YOUR GOAL.
Return each line of the material below that contains the string "height". The match is case-sensitive.
--- START OF GIVEN RECORDS ---
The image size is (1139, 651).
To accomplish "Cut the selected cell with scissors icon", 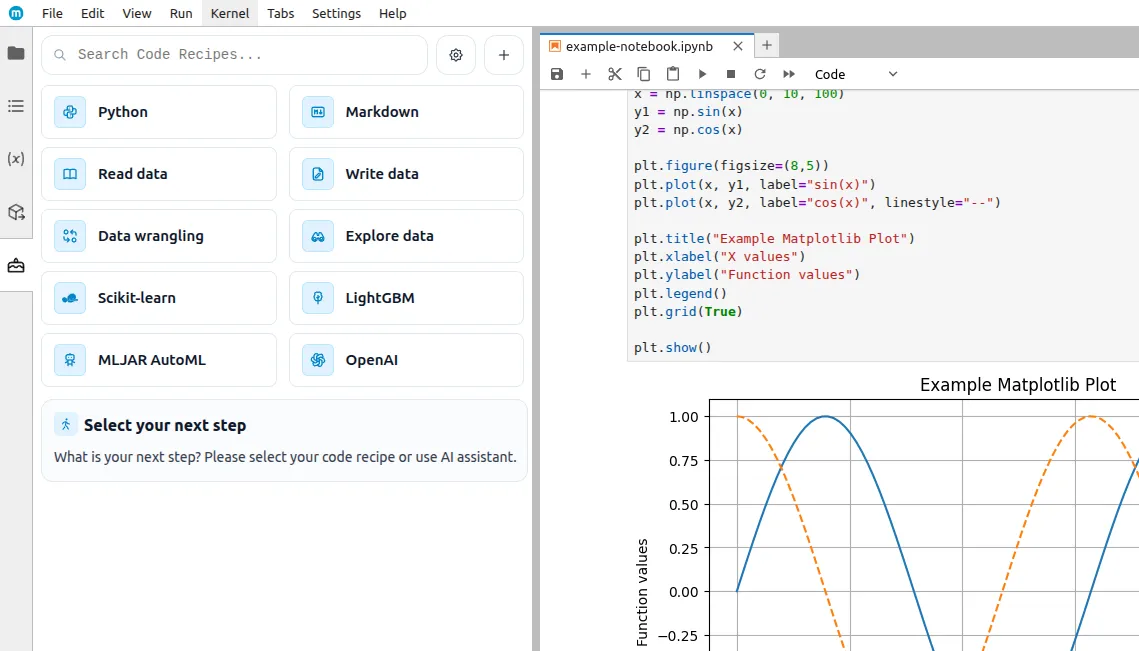I will pyautogui.click(x=615, y=74).
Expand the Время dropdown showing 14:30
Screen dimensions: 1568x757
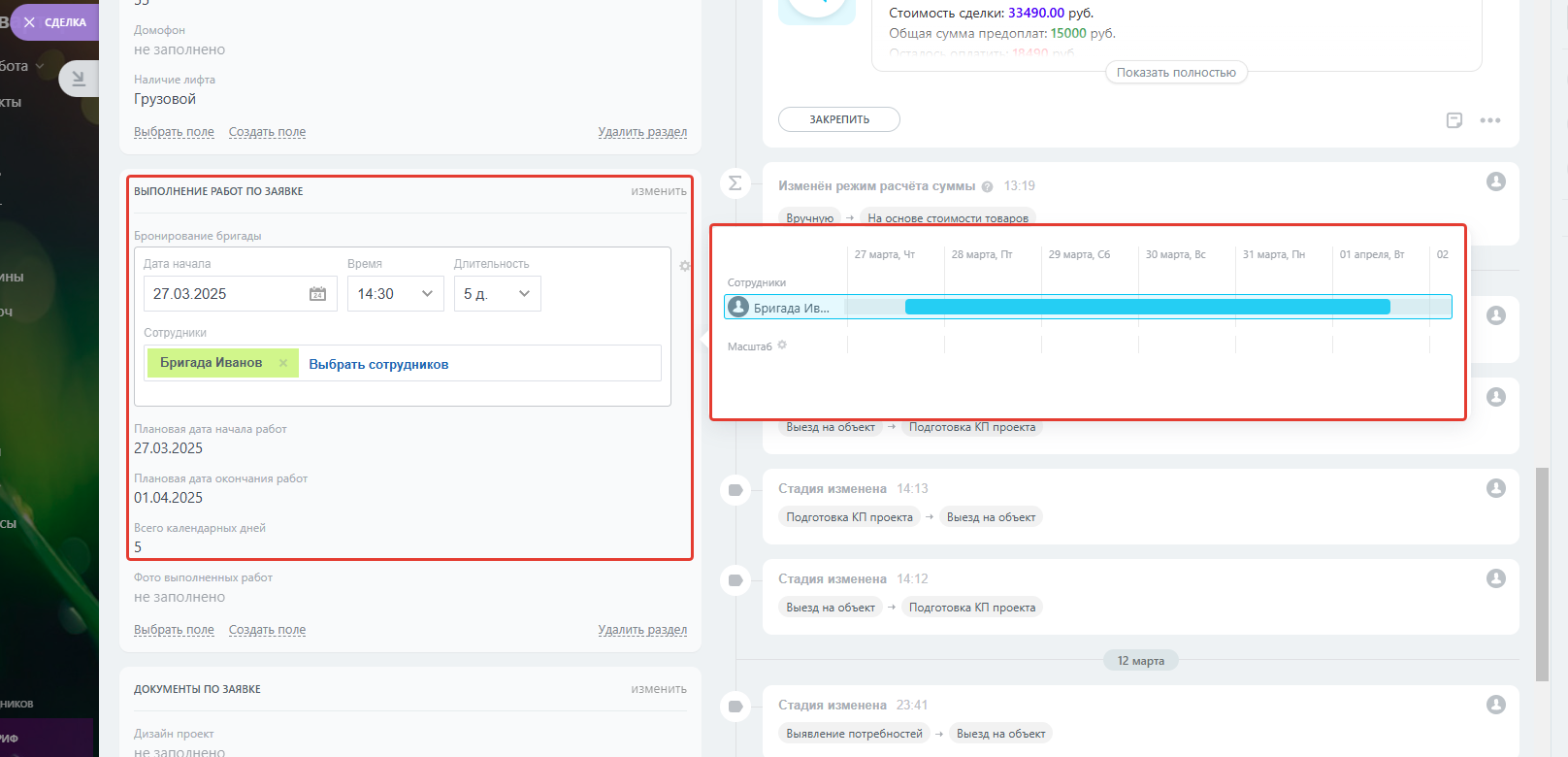[x=395, y=294]
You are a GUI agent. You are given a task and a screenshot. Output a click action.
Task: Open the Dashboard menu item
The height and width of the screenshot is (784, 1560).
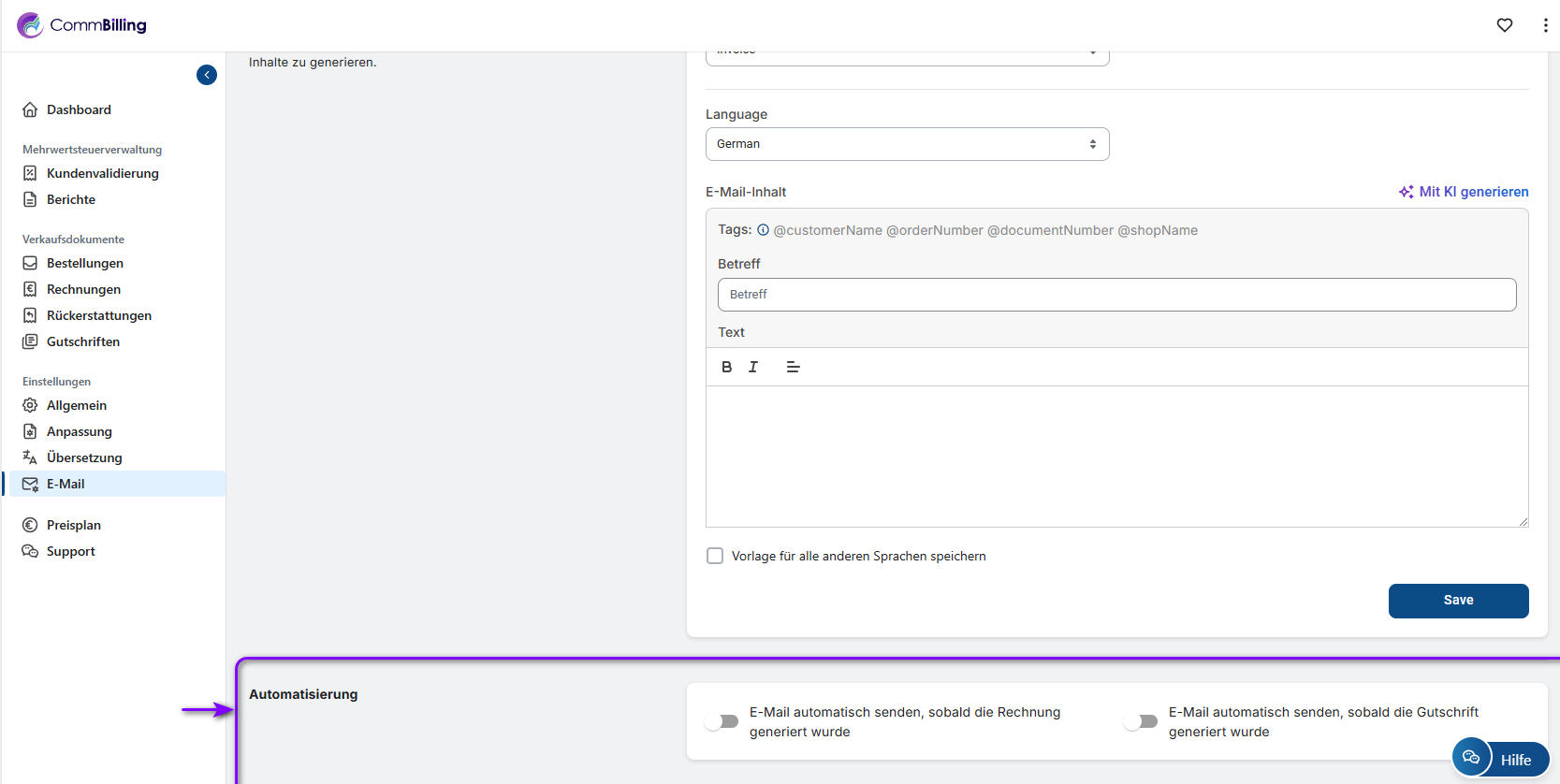click(x=79, y=109)
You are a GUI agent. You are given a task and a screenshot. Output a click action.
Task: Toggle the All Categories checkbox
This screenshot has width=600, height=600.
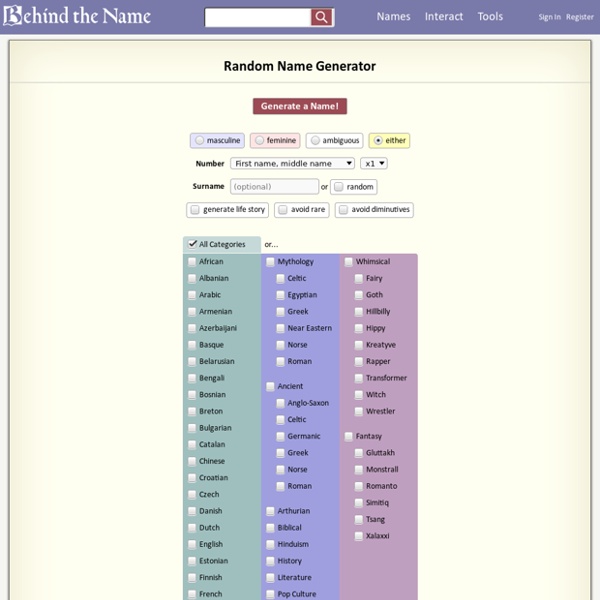tap(192, 244)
--- END OF GIVEN RECORDS ---
WRITTEN RESPONSE.
The height and width of the screenshot is (784, 1560).
This screenshot has width=600, height=600.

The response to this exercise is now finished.